WHAT TO WORK ON:
Exactly the lines from the one containing "Where should I" to the last line of the records, inclusive, are to be transcribed; include no others.

RECORD EXCERPTS:
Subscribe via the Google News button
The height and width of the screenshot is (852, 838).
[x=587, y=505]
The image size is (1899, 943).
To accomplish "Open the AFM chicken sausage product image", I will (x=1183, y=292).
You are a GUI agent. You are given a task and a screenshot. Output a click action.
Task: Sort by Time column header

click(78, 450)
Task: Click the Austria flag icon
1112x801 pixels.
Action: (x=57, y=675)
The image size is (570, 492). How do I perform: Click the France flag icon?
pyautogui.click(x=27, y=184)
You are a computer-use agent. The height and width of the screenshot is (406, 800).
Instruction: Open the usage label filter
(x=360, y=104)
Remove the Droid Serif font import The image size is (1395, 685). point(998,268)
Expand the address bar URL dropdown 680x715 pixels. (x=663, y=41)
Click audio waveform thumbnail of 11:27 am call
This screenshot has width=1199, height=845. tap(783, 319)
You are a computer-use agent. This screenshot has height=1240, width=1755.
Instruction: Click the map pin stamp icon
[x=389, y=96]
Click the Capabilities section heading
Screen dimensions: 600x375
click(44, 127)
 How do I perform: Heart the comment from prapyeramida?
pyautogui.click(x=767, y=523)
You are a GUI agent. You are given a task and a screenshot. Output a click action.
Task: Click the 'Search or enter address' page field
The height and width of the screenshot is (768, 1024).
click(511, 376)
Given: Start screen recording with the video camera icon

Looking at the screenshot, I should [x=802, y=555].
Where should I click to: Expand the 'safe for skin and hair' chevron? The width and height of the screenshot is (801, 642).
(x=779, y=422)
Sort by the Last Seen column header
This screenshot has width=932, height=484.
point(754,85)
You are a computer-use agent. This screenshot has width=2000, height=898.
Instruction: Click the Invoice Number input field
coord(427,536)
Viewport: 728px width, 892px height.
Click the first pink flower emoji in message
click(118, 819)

WRITTEN SOLUTION:
Where should I click to: Expand the 'safe for skin and hair' chevron? The width and height of the screenshot is (801, 642).
(x=779, y=422)
Sort by the Last Seen column header
This screenshot has width=932, height=484.
point(754,85)
You are a computer-use agent. This screenshot has width=2000, height=898.
Instruction: Click the Invoice Number input field
coord(427,536)
Viewport: 728px width, 892px height.
Click the first pink flower emoji in message
click(118, 819)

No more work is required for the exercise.